[Records of locating words and on-screen elements]

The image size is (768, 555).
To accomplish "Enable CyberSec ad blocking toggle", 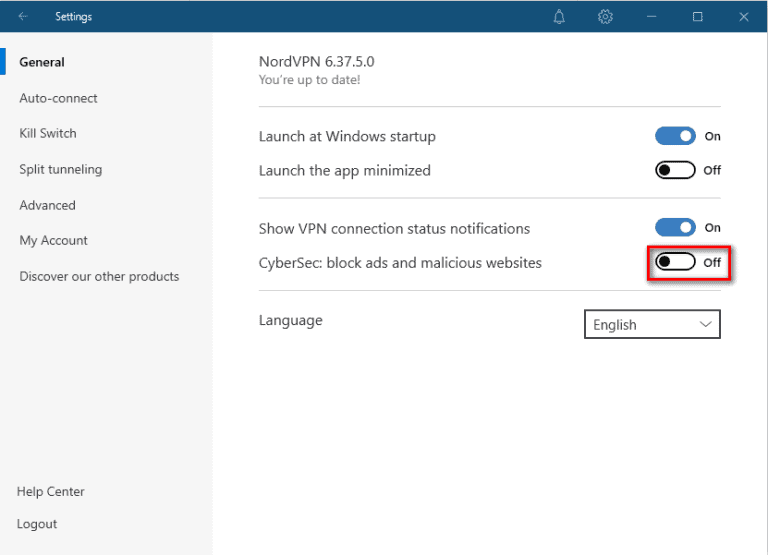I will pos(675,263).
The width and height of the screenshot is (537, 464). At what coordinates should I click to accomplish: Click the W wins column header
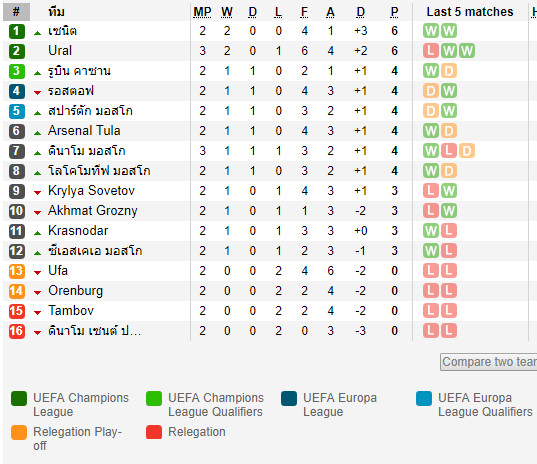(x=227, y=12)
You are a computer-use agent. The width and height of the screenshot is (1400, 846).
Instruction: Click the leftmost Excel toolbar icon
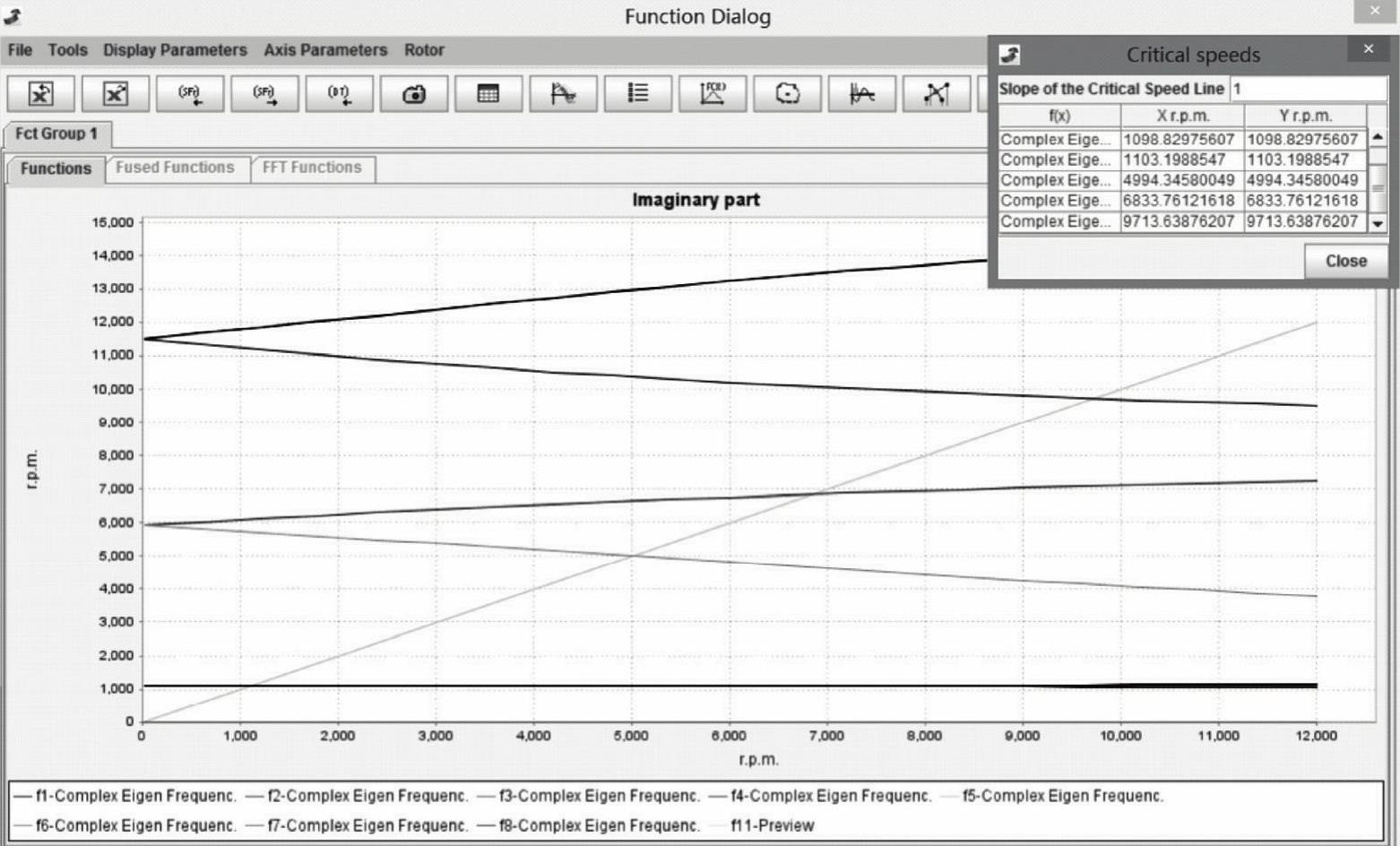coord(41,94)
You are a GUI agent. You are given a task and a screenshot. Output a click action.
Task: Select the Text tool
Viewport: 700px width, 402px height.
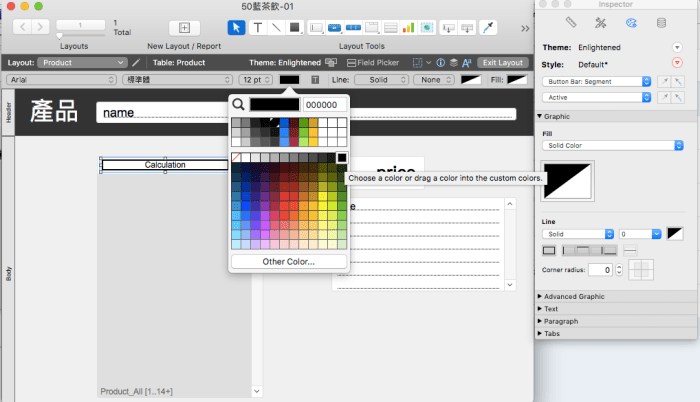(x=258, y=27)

◆ EXERCISE BRIEF
List every line of the entries above that contains the string "screenshot". Case counts.

◆ SOLUTION TO THIS PROBLEM
The width and height of the screenshot is (537, 464). At what coordinates should I click to accomplish: Click the W wins column header
You are a computer-use agent. The width and height of the screenshot is (1400, 846).
You are a GUI agent. You are given a task and a screenshot. Output a click action.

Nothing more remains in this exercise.